There have been a number of attacks on Scots in England in the 21st century. In 2004 a Scottish former soldier was attacked by a group of children, teenagers, and young adults with bricks and bats, allegedly for having a Scottish accent. In Aspatria, Cumbria, a group of Scottish schoolgirls say they received anti-Scottish taunts and foul language from a group of teenage girls during a carnival parade. An English football supporter was banned for life for shouting "Kill all the Jocks" before attacking Scottish football fans. One Scottish woman says she was forced to move from her home in England because of anti-Scottish feeling, while another had a haggis thrown through her front window. In 2008 a student nurse from London was fined for assault and hurling anti-Scottish abuse at police while drunk during the T in the Park festival in Kinross.

==In the media==
In June 2019 an anti-Scottish poem titled "Friendly Fire" was recirculated on the internet, leading to criticism of Boris Johnson. The poem was written by James Michie and published in The Spectator magazine in 2004 by Johnson, who was its editor at the time. In a 2007 obituary titled "James Michie, gentle genius", Johnson dubbed Michie "one of the most distinguished poets and translators of the 20th century" and referred to "Friendly Fire" as an example of how he wrote "whimsically, sometimes with bite."

The term Scottish mafia is used pejoratively to refer to a group of Scottish Labour Party politicians and broadcasters who are perceived as having had undue influence over the governance of England, such as the constitutional arrangement allowing Scottish MPs to vote on English matters, but not the other way round. The termed had found use in the British press and in parliamentary debates. Members of this group include Tony Blair, Gordon Brown, Alistair Darling, Charles Falconer, Derry Irvine, Michael Martin and John Reid.

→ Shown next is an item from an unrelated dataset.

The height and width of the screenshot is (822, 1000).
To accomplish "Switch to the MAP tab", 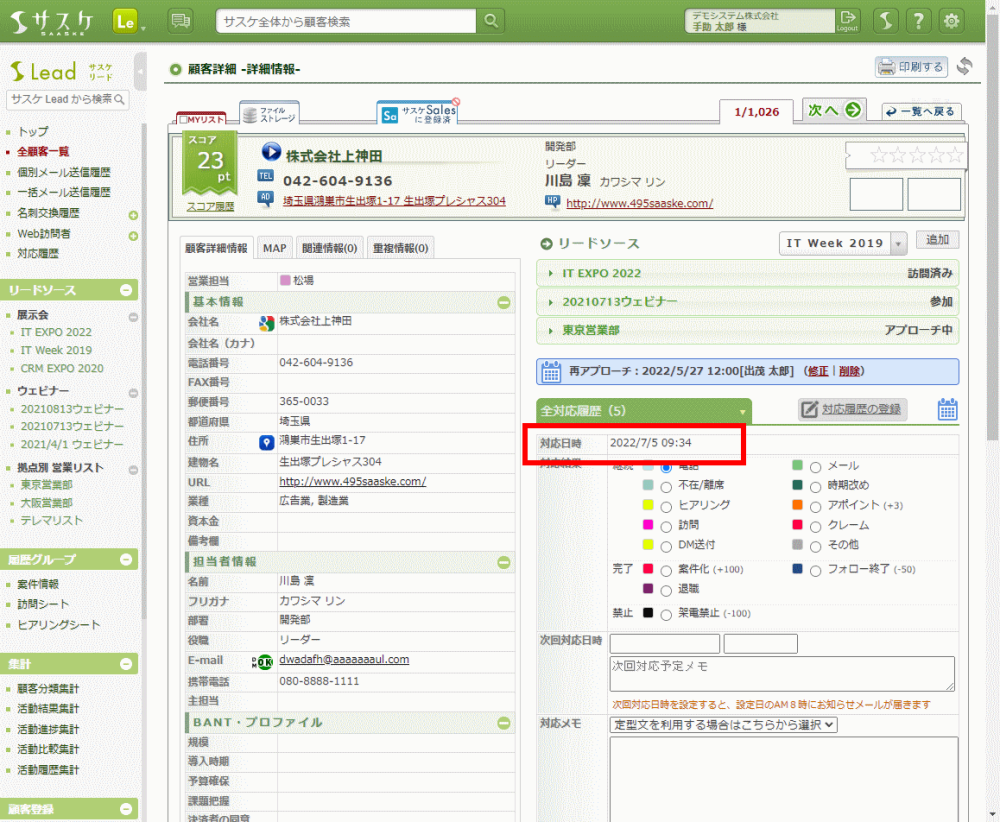I will coord(274,248).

An edition of the BBC panel show Have I Got News for You aired on 26 April 2013 prompted over 100 complaints to the BBC and Ofcom for its perceived anti-Scottish stance during a section discussing Scottish independence. The panelist Paul Merton had suggested Mars bars would become the currency of a post-independence Scotland, while the guest host Ray Winstone added, "To be fair the Scottish economy has its strengths – its chief exports being oil, whisky, tartan and tramps."

In July 2006 Kelvin MacKenzie, a former editor of The Sun, and who is of Scottish descent himself, wrote a column referring to Scots as "Tartan Tosspots" and mocking the fact that Scotland has a lower life expectancy than the rest of the UK. MacKenzie's column provoked a storm of Scottish protest and was heavily condemned by numerous commentators including Scottish MPs and members of the Scottish Parliament (MSPs). In October 2007 MacKenzie appeared on the BBC's Question Time TV programme and launched another attack on Scotland, claiming that:
Scotland believes not in entrepreneurialism like London and the south east… Scots enjoy spending [money] but they don't enjoy creating it, which is the opposite to down south.

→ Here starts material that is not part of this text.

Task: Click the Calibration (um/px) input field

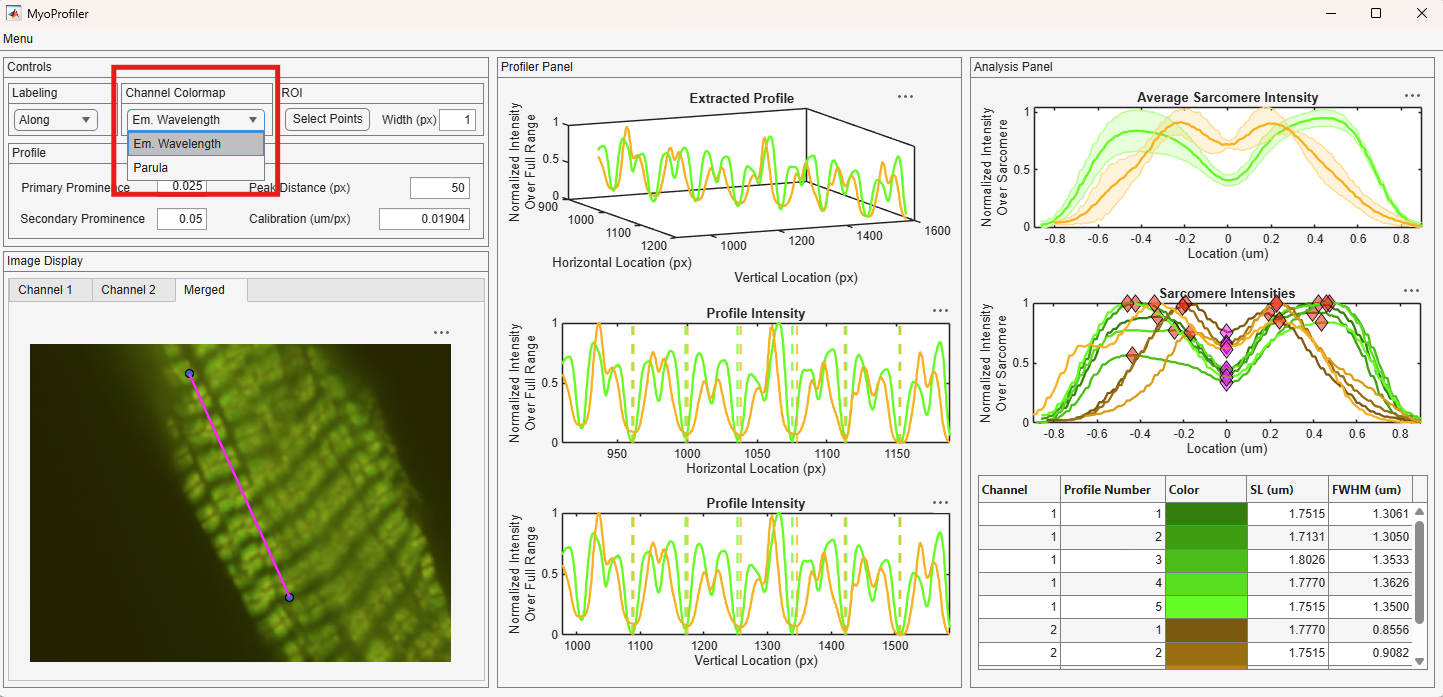Action: click(x=424, y=219)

In 2015 the Conservative Party MP Lucy Frazer was forced to apologise after criticism for her joke on the floor of the House of Commons that Scots should be sold as slaves to solve the "Lothian question."

In 2015 a cartoon published in The Guardian featuring the Scottish nationalist politicians Nicola Sturgeon and Alex Salmond by the satirist Steve Bell featuring the line that they would defend Scots' right to practise incest was widely decried as 'racist' and anti-Scottish.

In 2024 a cartoon in The Telegraph by the satirist Peter Brookes depicting Scottish political leaders being crucified was criticised as anti-Scottish in many quarters.